Non-GET API calls can now be authenticated with a simple username/password pair over http Basic authentication.
For example:
curl -i -H "Content-Type: text/turtle" --basic --user user:password --data-binary="@update.ttl" https://registry/register
We strongly recommend only using this over https but that recommendation is not enforced since there are cases where updates are restricted to private networks.
This is configured in the shiro.ini file by installing a new Shiro filter that accepts all GET requests and challenges all other requests for Basic authentication. If the session is already logged in by form-based authentication or OAuth2 then that is used and there is no additional Basic authentication challenge.
#config.suppressPasswordLogin = true
config.passwordLoginOnly = true
config.suppressLinkView = true
config.showRegisterAsDatatable = true
#config.showClassDiagrams = true
config.registryName = Test Registry
config.showStatus = valid
It is now possible to configure logging of all update actions in a replayable format. This replaces the old payload logging (which only did half of the required job).
This is configured in app.conf through:
requestLogger = com.epimorphics.registry.message.GenericRequestLogger
requestLogger.logDir = /var/opt/ldregistry/logstore
requestLogger.notificationScript = path/script.sh
registry.requestLogger = $requestLogger
Other request logger implementations could be injected. The generic implementation will log each successful update to a separate file in the configured log directory. The final name carries date (and operation) information. The file content is a Turtle syntax payload with an initial comment line containing the operation, target URL and query parameters. If there is no payload then the file will only contain the comment line defining the operation.
If the notificationScript is set then it is assumed to be a system command or shell script which will take the name of the generated log file and carry out some action. This might include copying the log file to separate resilient storage and/or sending the file to separate read-only slave copies of the registry.
A log file can be replayed (or played into a slave copy) by POSTing it to the endpoint /system/replay on the target registry.
This requires suitable credentials, which might be provided using the above Basic auth support. For example a replication user could be created by placing the following in the user.ini bootstrap file.
# user replication "Replication user" password
# replication Replication:/
The permission Replication is an alias for Register,Update,StatusUpdate,Force,RealDelete.
For existing installations create a user with ID "replication" then the manage users screen will offer and action to Grant Replication permissions to that user.
The generic config block in app.conf can be used to set a target server to which all login requests should be redirected.

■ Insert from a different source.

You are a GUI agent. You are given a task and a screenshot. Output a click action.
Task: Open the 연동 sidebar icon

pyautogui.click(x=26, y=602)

config = com.epimorphics.appbase.core.GenericConfig
config.loginMaster = https://environment.data.gov.uk/registry
registry.configExtensions = $config
This will set the given loginMaster to be both the target of the login form actions and the prefix for the the return address to be used after a successful login.
This allows the option to provide multiple registry instances behind a load balancer but designate one instance as a master for carrying out updates. An attempt to login to any of the replicas will be redirected to the master via the alias given in loginMaster. The master can in turn use the above replication support to replay the updates to all of the slave instances.

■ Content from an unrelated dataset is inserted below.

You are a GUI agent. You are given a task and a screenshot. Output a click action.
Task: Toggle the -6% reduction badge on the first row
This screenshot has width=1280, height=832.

You can use the OpenID Connect protocol for user authentication with an OAuth provider of your choice, or with multiple providers, by creating
configuration files in your config/oauth2 directory.
See the documentation on OAuth Configuration. Existing OAuth configurations must be replaced with the new structure and format.
On registry item pages, where a property has multiple, language-tagged values, those values will be displayed in a sub-table of the existing property-value table. The sub-table will show the language and corresponding text for each value, in a deterministic order.
Make sure that you have the latest version of registry-config-base in order to see changes to the UI.
The pages for registry items with "submitted" status will no longer be accessible to users who are not logged in, and will yield a 404 response instead. This is consistent with the way that those items are filtered out of the registry (list) views for those users. Users who are logged in will be able to view the items as usual.